Throughout his childhood, Wolfgang was always in the news and extravagantly
praised. He was well aware of how special he was and was unable to keep his
opinions to himself about any mediocrity he encountered. His letters are
filled with detailed and humorous critiques of the many court musicians he
met in his travels and he developed a lifelong capacity for making enemies
of those with less talent, and that meant almost everyone. He spent his
life looking for a well paying high court job that was certainly his due,
but his naive arrogance and impulsive behavior undid him at every turn.
Leopold's letters to Wolfgang are like those of Polonius to Hamlet. They
are filled with the righteous and rigid homilies of a conventional mind
trying to reason with and control a genius. And they are often about money.
Apart from music, Mozart grew up to be undisciplined, unworldly and a soft
touch. Money went through his hands like water.
In 1777, Wolfgang went on a long tour for the first time with his mother
instead of his father. In Mannheim, he met the Webers, a family with four
daughters who lived the Bohemian life of musicians. Mozart fell in love
with the eighteen year old Aloysia. Even Mozart's mother, a gentle soul,
complained "When Wolfgang makes new acquaintances, he immediately wants to
give his life and property to them." Mozart continued to Paris where his
mother became ill and died in 1778. On his way back he stopped in Mannheim
where Aloysia had now become a prima dona of the opera and had no time for
Wolfgang. He returned defeated to Salzburg declaring that "I will no longer
be a fiddler. I want to conduct at the clavier and accompany arias."

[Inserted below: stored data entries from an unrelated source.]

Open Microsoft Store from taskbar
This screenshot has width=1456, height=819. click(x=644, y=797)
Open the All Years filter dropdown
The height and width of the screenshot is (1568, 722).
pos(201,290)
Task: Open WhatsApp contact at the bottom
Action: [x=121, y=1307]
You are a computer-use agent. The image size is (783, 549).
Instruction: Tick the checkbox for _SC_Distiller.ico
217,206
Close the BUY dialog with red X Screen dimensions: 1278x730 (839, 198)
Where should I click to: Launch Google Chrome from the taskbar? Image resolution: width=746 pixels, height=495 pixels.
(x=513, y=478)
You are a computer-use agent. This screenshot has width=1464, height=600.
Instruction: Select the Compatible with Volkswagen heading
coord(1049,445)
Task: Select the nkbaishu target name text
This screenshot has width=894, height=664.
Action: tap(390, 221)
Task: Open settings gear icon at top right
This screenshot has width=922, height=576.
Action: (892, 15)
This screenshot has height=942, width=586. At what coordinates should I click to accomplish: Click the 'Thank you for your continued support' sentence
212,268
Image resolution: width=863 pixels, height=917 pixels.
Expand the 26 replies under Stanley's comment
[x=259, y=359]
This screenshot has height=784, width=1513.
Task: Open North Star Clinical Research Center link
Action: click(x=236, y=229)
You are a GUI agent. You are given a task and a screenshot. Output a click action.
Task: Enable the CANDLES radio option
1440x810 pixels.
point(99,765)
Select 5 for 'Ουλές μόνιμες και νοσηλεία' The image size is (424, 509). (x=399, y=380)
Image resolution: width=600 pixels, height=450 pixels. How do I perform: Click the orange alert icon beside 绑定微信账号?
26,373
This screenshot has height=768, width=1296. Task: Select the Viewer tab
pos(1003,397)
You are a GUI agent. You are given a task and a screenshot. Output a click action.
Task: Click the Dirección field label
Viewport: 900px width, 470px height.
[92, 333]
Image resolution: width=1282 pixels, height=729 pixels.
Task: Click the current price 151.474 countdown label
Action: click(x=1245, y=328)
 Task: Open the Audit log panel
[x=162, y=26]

Instead Mozart became a disgruntled court organist at Salzburg. However,
these are also the years of his early maturity as a composer with works
including the "Coronation" Mass and the wonderful "Sinfonia Concertante" for
violin, viola and orchestra. His first major opera commission "Idomeneo,"
an opera seria in the Gluck tradition, was premiered in Munich in 1781.
Meanwhile Mozart, betrayed by the secretary to the Archbishop, was dismissed
from his position. He wrote with a flair worthy of the stage that "he (the
secretary) may confidently expect from me a kick on his arse and a few boxes
on the ear in addition. For when I am insulted I must have my revenge."
This never came to pass of course, and Mozart settled in Vienna where he
moved in with the Webers who now resided there.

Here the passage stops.